First, a recent study from the Energy Innovation Institute, a non-partisan energy and climate policy think tank, found the incentives in the Inflation Reduction Act passed by the last Congress helped render localized new solar and wind generation less expensive to run than all but one of 210 existing coal plants; and that one was not in LG&E territory. The study’s authors add that the savings of using renewables to replace existing coal plants would be significant: The cost of either new wind or solar is at least 30 percent cheaper than running more than ¾ of existing U.S. coal plants! (See https://energyinnovation.org/wp-content/uploads/2023/01/Coal-Cost-Crossover-3.0-One-Pager.pdf and https://energyinnovation.org/publication/coal-cost-crossover-3-0-local-renewables-plus-storage-create-new-opportunities-for-customer-savings-and-community-reinvestment/)

  • Why then are LG&E/KU customers suffering further delay in making the switch from coal to less expensive renewable energy?

  1. The IRA created a bonus “energy communities” tax credit for building projects in areas that have historically been centers of fossil fuel extraction and transport. Replacing obsolete coal plants with local renewables could drive up to $589 billion of new investment, and the corresponding number of new jobs necessary to build and maintain that infrastructure in communities traditionally relying on coal extraction to put food on the table.

  • Why then does LG&E/KU tell us that new fossil gas plants and expanding its gas service into Bullitt County could possibly be in our collective interest when ever higher fossil gas prices can be directly passed through to its customers?
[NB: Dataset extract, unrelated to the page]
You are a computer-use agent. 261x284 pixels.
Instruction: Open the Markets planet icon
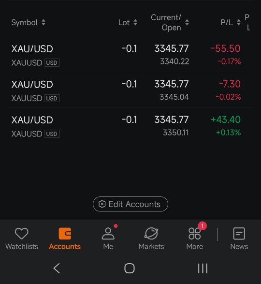pyautogui.click(x=151, y=234)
As an example, the price of fossil gas that has been passed through to LG&E/KU ratepayers rose 408% from July of 2020 to its most recent high in September 2022. Wouldn’t we captive customers be far better off paying the bills on renewable generation projects for which the operating costs for each additional Kwh of electricity were 0?
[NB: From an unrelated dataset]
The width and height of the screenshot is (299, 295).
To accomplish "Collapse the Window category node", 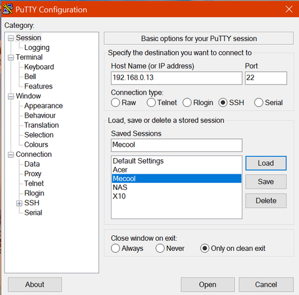I will [11, 96].
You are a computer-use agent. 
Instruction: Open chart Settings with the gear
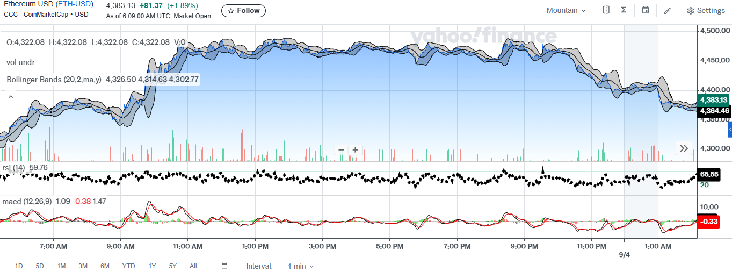(706, 10)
  1. Pairing local renewables with storage helps increase grid reliability. The Energy Innovation Institute study evaluated the costs of adding four-hour battery storage with local solar to provide additional reliability, value and in some cases, higher market profitability for renewable generation projects. It found find that the potential savings from switching from coal to local solar can finance 137 GW of four-hour battery capacity across the coal fleet, or more than 60 percent of the capacity of all 210 coal plants it studied. While reliability does not necessarily depend on adding storage, adding some amount of storage can help integrate renewables and accelerate clean energy adoption which is desperately needed to offer people on our planet a more livable future.

  • Why then does LG&E tell us additional gas generation plants are needed for grid reliability when it was fossil gas generation that failed to perform as expected during the extreme cold snap of December 2022, and mid-west and southern renewables (wind and solar respectively) that kept dangerous rolling black outs then from becoming much much worse?